Paolo Gabriele trial: Pope butler evidence thrown out
Vatican judges have refused to admit key evidence in the trial of the Pope's former butler, charged with stealing sensitive documents.
Paolo Gabriele's lawyers had asked to include evidence gathered by cardinals who carried out an inquiry into the "Vatileaks" scandal for Pope Benedict.
But judges at the high-profile trial said they would rely only on evidence from the Vatican police and prosecutor.
They adjourned the case until Tuesday, when Mr Gabriele will be questioned.
The 46-year-old admitted to investigators that he had leaked confidential documents to expose "evil and corruption".Trusted servant
The first session of the Pope's butler's trial, held under heavy security inside Vatican City's only courtroom, confirmed the intention of the Vatican authorities to try to limit the fallout from the worst security breach to occur in living memory.
Secret evidence collected earlier in the year by three senior Cardinals appointed by Pope Benedict to look into the theft of papers from his own desk, theoretically one of the most secure places in the entire city state, has been disallowed by the panel of three judges.
The Vatican makes a clear-cut distinction between ecclesiastical matters dealt with by the Holy See, defined as the international headquarters of the Roman Catholic Church, and the ordinary administration of the tiny city state, the world's smallest sovereign state. The butler's case is being dealt with under Vatican City's criminal code, which closely follows Italian judicial procedure. If convicted, Paolo Gabriele could serve up to four years in an Italian jail under the terms of a treaty the Vatican signed with Italy during fascist times.
In other words, the Vatican is in serious damage control mode, anxious to avoid the prying eyes of world media into the rarefied world of decision makers within the Holy See.
He was identified as the source of leaked documents that were published in a book by an Italian journalist in May.
The documents included private correspondence between senior Vatican figures, and appeared to reveal bitter power struggles and corruption.
The Pope ordered cardinals to carry out an inquiry separate to the probe by Vatican police after the scandal broke.
The results of their investigation have not been made public.
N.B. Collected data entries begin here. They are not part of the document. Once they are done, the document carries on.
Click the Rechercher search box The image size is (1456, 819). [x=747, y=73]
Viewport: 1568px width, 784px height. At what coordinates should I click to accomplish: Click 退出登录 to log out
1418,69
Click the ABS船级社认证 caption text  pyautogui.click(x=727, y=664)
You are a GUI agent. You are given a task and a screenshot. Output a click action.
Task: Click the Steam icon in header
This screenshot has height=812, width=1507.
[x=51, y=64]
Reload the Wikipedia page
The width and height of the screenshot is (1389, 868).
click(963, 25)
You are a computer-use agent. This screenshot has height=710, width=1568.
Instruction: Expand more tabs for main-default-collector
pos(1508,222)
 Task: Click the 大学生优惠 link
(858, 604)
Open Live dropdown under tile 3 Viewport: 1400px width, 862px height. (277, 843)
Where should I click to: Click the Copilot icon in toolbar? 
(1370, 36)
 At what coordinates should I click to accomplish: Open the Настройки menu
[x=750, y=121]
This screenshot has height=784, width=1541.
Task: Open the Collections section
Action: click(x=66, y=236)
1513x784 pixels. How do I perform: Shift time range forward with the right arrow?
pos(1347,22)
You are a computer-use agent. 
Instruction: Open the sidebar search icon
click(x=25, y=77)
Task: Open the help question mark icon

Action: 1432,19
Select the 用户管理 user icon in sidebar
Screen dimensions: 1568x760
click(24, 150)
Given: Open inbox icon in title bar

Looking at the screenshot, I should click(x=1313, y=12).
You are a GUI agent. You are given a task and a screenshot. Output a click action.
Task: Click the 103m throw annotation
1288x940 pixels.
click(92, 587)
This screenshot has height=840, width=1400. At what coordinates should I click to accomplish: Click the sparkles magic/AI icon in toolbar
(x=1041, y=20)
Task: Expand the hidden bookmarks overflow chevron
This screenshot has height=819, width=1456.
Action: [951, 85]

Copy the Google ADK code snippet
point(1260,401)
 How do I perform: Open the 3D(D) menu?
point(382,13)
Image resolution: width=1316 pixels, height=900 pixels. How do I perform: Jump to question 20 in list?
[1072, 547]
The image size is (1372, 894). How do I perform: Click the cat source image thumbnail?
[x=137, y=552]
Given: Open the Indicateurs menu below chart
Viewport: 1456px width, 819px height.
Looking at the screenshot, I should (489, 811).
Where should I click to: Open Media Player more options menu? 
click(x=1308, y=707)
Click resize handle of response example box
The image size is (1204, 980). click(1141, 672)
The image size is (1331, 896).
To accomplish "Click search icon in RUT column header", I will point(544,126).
Mr Gabriele faces up to four years in prison if convicted of aggravated theft, but he could be pardoned by the Pope.
The court decided that his fellow defendant, Vatican computer technician Claudio Sciarpelletti, will be tried separately for aiding and abetting a crime. He had exerted his right to stay away from the hearing.
Mr Gabriele was the Pope's trusted servant for years and held the keys to the papal apartments.
The BBC's David Willey in Rome says it has been one of the most difficult crises of Pope Benedict's seven-year papacy.'Sadness to my heart'
No TV cameras or recorders are being allowed inside the courtroom for the most high-profile case to be held in the Vatican since it was established as a sovereign state in 1929.
Mr Gabriele, dressed in a pale grey suit, showed little reaction as judges rejected almost all of his lawyers' requests.
He will be interrogated in court by the president of the Vatican City tribunal on Tuesday.
The chief judge said the court hoped to reach a verdict by the end of next week.
Among witnesses due to give evidence next week is Pope Benedict's private secretary, Georg Gaenswein, and one of the six German and Italian nuns who work in the pope's private household.
The Vatican butler was arrested in May, accused of passing papal correspondence to journalist Gianluigi Nuzzi, whose book His Holiness: The secret papers of Pope Benedict XVI was published that month.
Correspondents say the revelations seem aimed primarily at discrediting the Vatican's powerful Secretary of State, Cardinal Tarcisio Bertone, who has been in his post since 2006.
Prosecutors quoted Mr Gabriele as saying during his interrogation that he knew taking the documents was wrong but he felt the Holy Spirit was inspiring him to shed light on the problems he saw around him.
He said he felt the Pope was being kept in the dark or misinformed by his collaborators.
Pope Benedict said after his former butler's arrest that the news had "brought sadness in my heart".